At the start of the economic downturn, the nonprofit agency mainly counseled clients who had taken out bad loans or had mortgages that were beyond what their salaries could cover, said Robert Baker, director of education. Now, it’s people who’ve been laid off.
“What you are a seeing now are more folks who had decent jobs and could afford the mortgage, but now in an economic downturn it is not affordable,” Baker said.
As foreclosures rise, Becker sees more people willing to walk away from their homes.
“I’m seeing people come in and you can look at them for 35 seconds and you can tell this guy is struggling and depressed. And the reason he is depressed is because he is facing a no-win situation. He is trying to put a roof over his wife and kids,” Becker said. “You tell him you can walk away and not have pay on your mortgage, you can just see the anxiety just literally shedding off of him.”
If banks know homeowners are ready to surrender their home, Becker said, they have become more willing to work out a loan modification.
Both Becker and Baker said working with banks to modify mortgages is taking longer and has become more complicated. Instead of automatically sending homes into foreclosure, banks are more willing to hire attorneys to litigate the cases, something Becker said actually can be beneficial for his clients.

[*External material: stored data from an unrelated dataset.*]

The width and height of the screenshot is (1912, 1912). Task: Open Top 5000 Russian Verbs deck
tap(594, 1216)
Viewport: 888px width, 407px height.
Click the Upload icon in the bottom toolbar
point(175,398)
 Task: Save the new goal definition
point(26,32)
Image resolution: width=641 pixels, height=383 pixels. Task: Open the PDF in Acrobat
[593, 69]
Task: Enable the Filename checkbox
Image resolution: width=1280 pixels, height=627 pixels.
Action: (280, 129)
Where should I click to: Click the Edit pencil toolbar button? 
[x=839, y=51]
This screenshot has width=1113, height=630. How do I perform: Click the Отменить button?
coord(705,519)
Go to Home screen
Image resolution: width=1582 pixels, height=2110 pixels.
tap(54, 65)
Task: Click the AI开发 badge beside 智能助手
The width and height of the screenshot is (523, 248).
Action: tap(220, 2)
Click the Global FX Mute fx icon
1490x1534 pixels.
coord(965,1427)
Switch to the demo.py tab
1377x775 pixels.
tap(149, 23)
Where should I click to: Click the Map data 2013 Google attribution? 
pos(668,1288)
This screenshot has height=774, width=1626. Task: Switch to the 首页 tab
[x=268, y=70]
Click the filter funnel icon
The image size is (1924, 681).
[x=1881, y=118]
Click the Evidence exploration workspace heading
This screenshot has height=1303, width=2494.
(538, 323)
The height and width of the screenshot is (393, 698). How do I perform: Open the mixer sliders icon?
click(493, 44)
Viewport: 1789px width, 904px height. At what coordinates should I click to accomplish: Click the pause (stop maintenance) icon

At HCCI, counselors can spend up to 40 hours on a single case.
“And I know there are exceptional cases that took a lot longer than 40 hours,” Baker said.
A messy paper trail
There’s no question in Becker’s mind that local residents are among those holding mortgages that are being called into question by Congress.
At the root of the problem was the continuous buying and selling of mortgages once the homeowner signed the dotted line. To help process those transactions, the banking industry in 1997 created the Mortgage Electronic Registration Systems (MERS) to help track those loans. According to the Associated Press, three out of every five mortgages on the market are registered through MERS. MERS doesn’t actually hold the promissory note to the home, just the mortgage records.
“We are seeing this over and over again,” Becker said. “Either the promissory note and mortgage get separated at birth or they get separated somewhere down the line so you end up with someone holding a promissory note that is no better than a signature note that you get at your local bank. And a mortgage that they can’t foreclose on because they don’t have the promissory note.”
The court then has to make a determination on who owns the property.
For those going into foreclosure, the lost trail of paperwork can buy homeowners more time.
One of Becker’s clients is a couple who have been able to stay in their house for four and half years while the banks straightened out the paperwork.
“If a homeowner stands up and raises the slightest question about the paperwork, it grinds it all to a halt,” Becker said.